Transient types can define default constructors through the Factory just like any other object which will be run before injection takes place.
Singleton types:
To use a singleton type you are required to first create an instance of an implementation of your type and then feed it into the Injector. All objects which hold a reference to this type marked for injection will be mapped to this exact instance of your implementation.
Give the Injector a singleton instance:
// first create an instance of a FooSystem that implements IFooSystem
var myFooSystem = Factory.Create<FooSystem>(ConstructFooSystem) as FooSystem;
// bind an instance of a singleton to an interface:
Injector.BindSingleton<IFooSystem>(myFooSystem);
// or just bind it to a concrete implementation (same thing as above just less extensible and flexible)
Injector.BindSingleton<FooSystem>(myFooSystem);
Transient types:
To use a transient type we use the Injector to map a type to an implementation. A type can be a concrete implementation type or an interface.
Give the Injector a transient type:
// if we don't implement any interface we can just give it the type.
// Any object looking to inject FooSystem will receive a new FooSystem()
Injector.BindTransient<FooSystem>();
// or we can bind an implementation to an interface:
// Any object looking to inject an IFooSystem will receive a new FooSystemImpl()
Injector.BindTransient<IFooSystem, FooSystemImpl>();
Template types:
To use a template type we use the Injector to map a string to an instance or value. Any value or reference type can be bound to a template.
Give the Injector a template:
Injector.BindTemplate("IsFoo", true);
Note I'm using bool here as a simple example but you can use this to bind any instance. Attempting to assign into to something that can't be implicitly casted from the target will cause an assertion at runtime.

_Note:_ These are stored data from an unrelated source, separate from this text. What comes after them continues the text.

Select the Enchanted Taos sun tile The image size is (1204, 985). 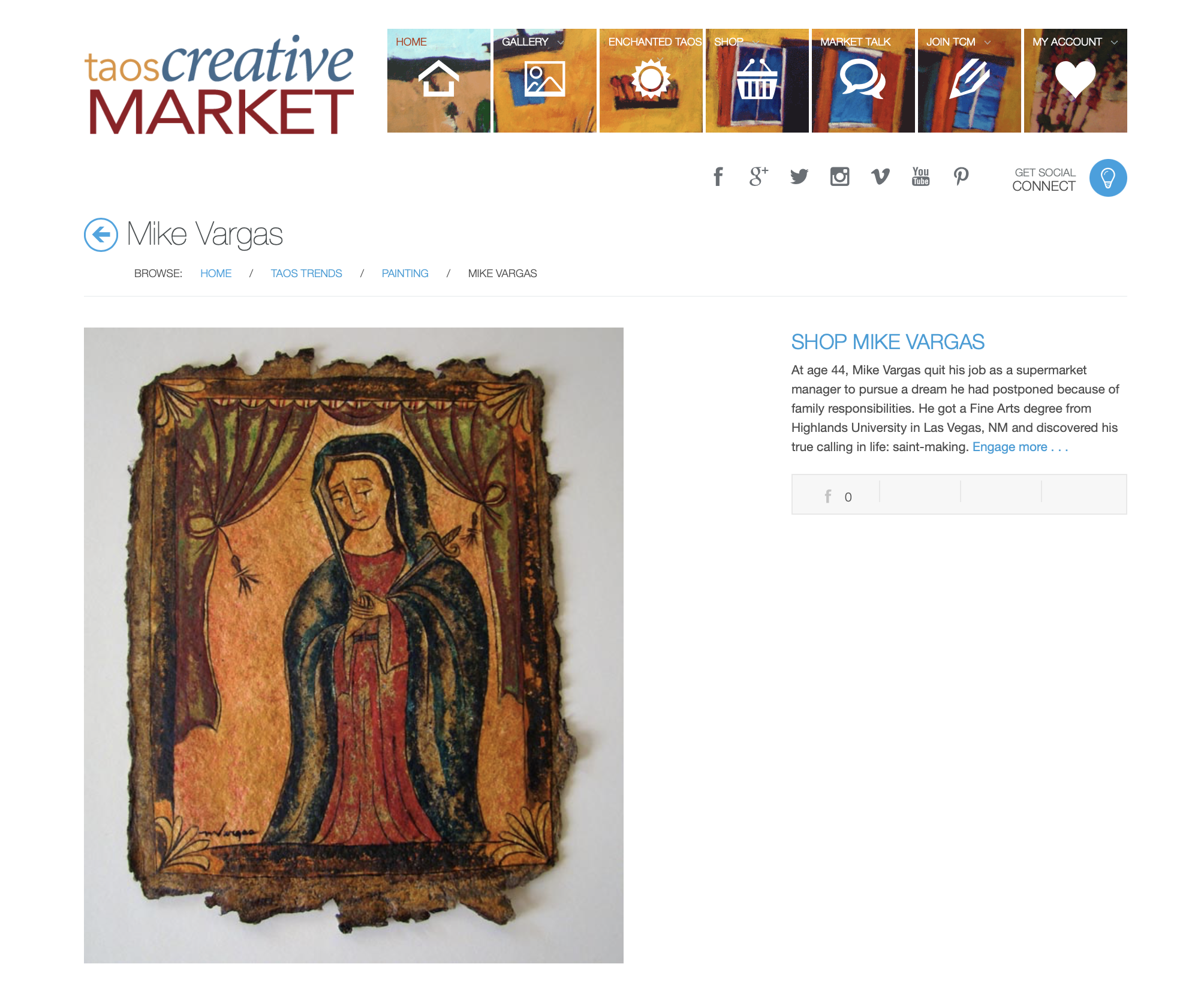pyautogui.click(x=651, y=80)
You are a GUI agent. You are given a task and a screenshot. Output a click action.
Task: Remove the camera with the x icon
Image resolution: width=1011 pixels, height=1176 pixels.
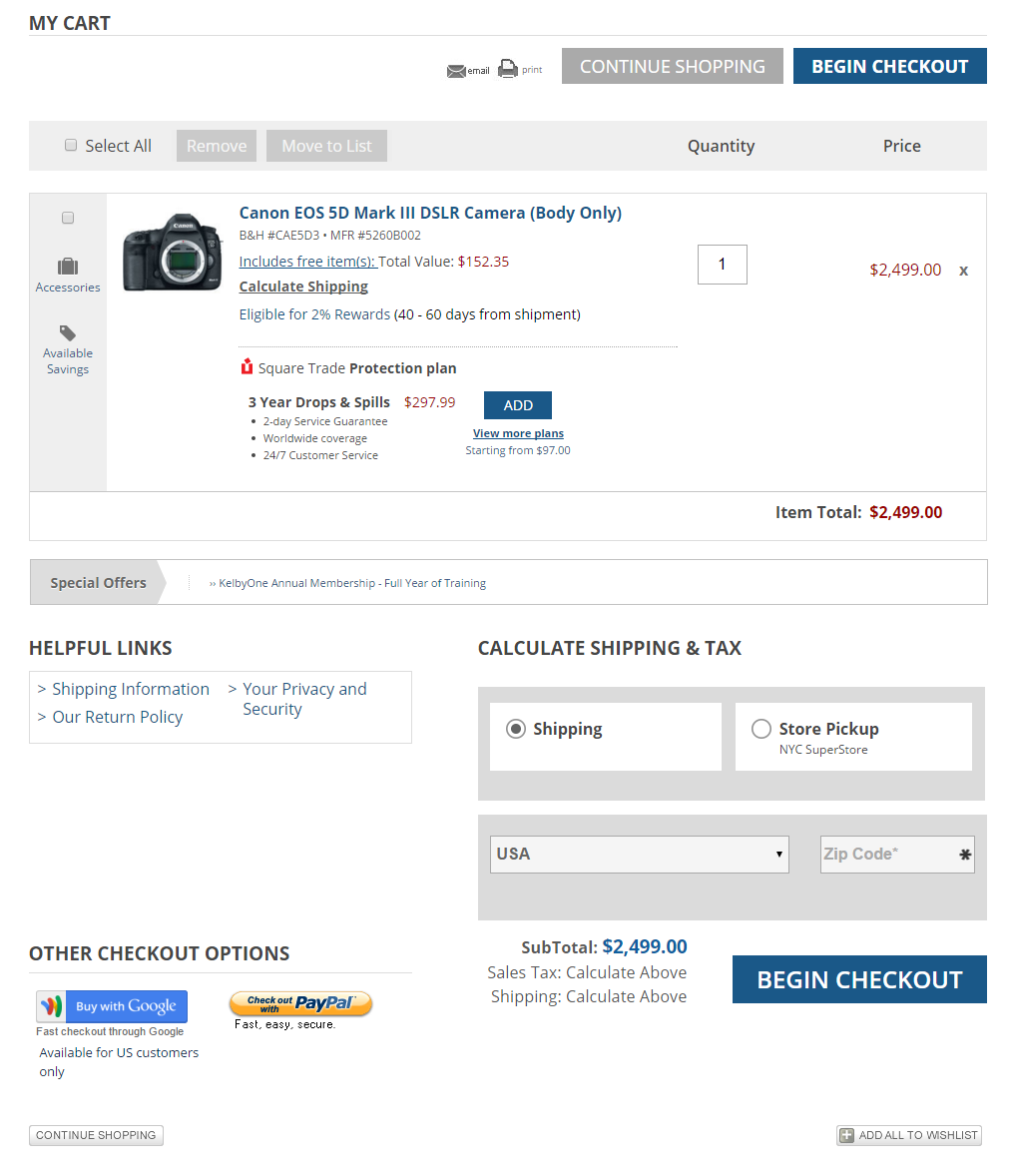(963, 271)
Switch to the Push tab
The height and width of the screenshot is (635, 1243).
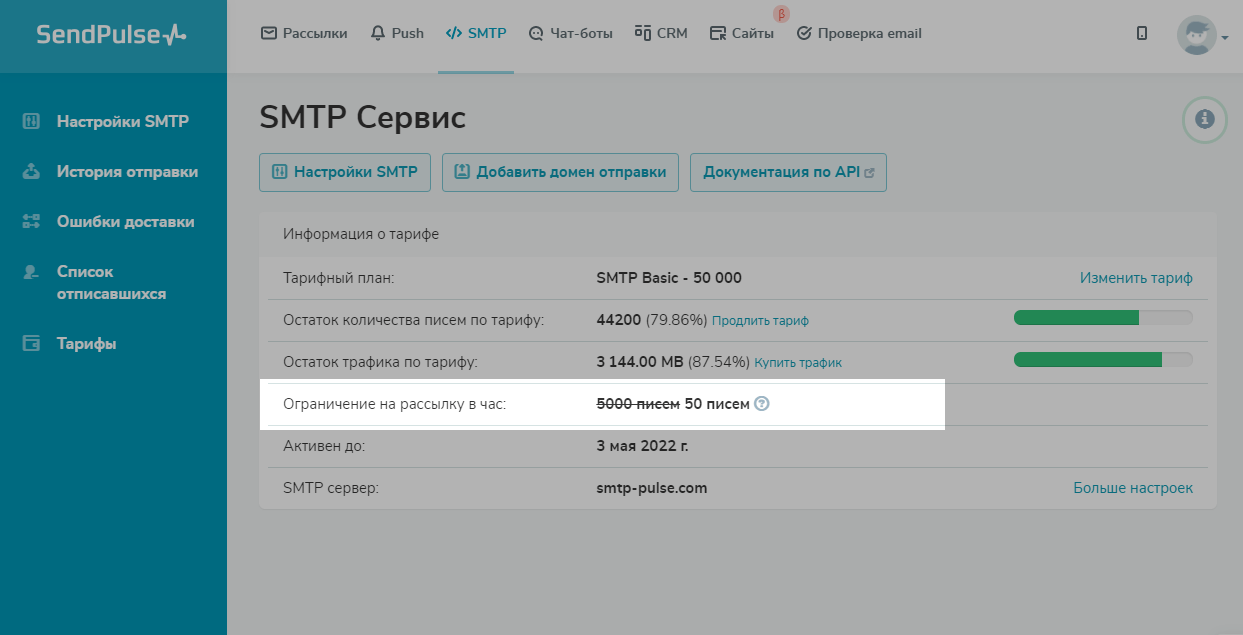(397, 33)
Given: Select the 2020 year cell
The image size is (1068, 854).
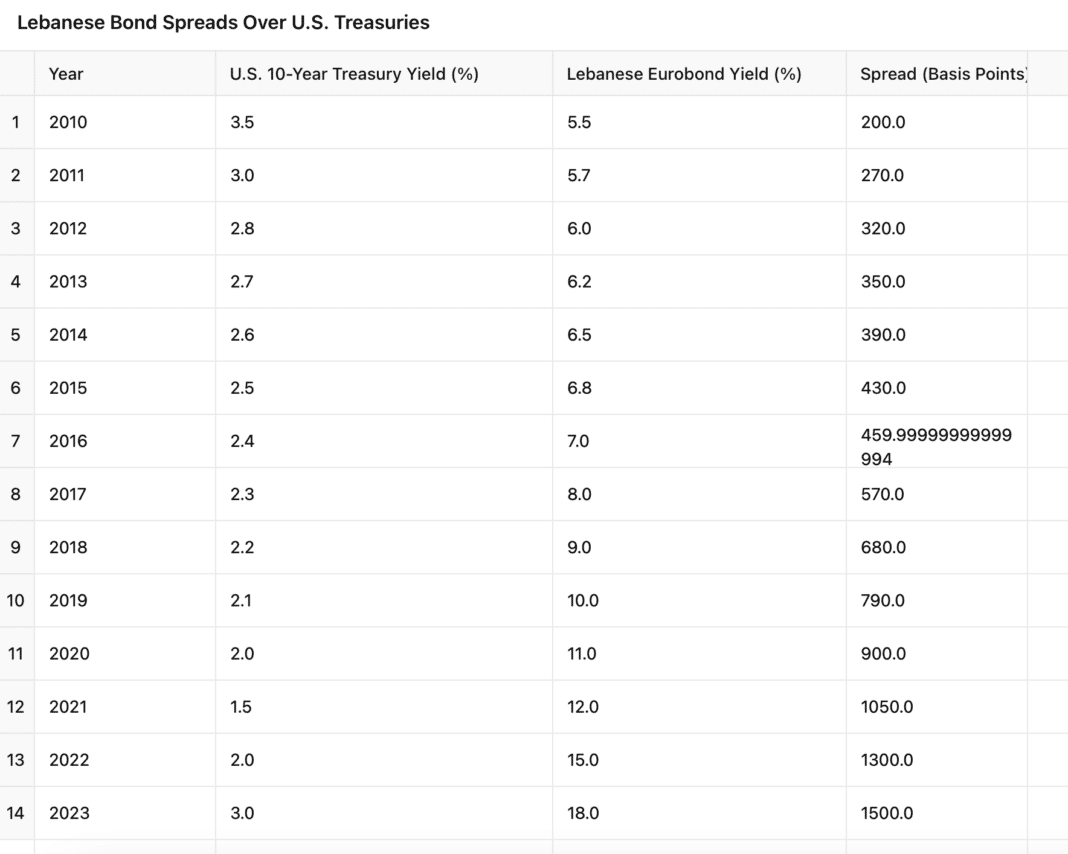Looking at the screenshot, I should click(x=68, y=654).
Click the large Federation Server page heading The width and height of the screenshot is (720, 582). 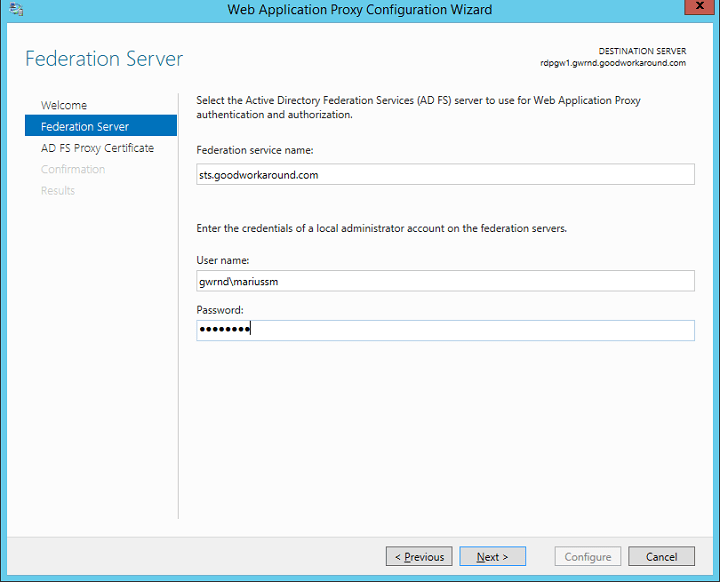(104, 58)
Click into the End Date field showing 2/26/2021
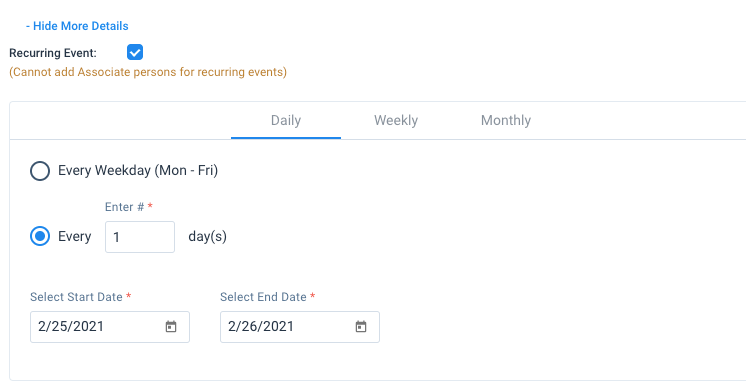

Define an object that injects a FooSystem:
// define our object
class ObjectA : IInitializable {
// precede injectable types with the [Inject] attribute
[Inject] public IFooSystem AFooSystem {get; set;} // Field or Property injection is valid here
[Inject("IsFoo")] public bool HasFoo {get; set;}
void Initialize() {
if(HasFoo) // this is true because of templated injection
AFooSystem.SomeMethod(); // AFooSystem is resolved here already assuming ObjectA was created by Factory
}
}
Instantiate an ObjectA:
// tell Factory to make you an ObjectA and have it run ConstructObjectA on it
var myA = Factory.Create<ObjectA>(ConstructObjectA);
// define constructor:
object ConstructObjectA(object obj)
{
var objA = obj as ObjectA;
if(objA.HasFoo) // This is true because of templated injection
objA.AFooSystem.SomeMethod(); // AFooSystem is resolved here already and we can use it if we need to
return objA;
}
Pattern notes:
Binding to interfaces is a very powerful technique which can and should be taken advantage of where ever possible. This gives your code the flexibility to change between concrete implementation types at your discretion without modifying the requesting objects or their usage of the implementation.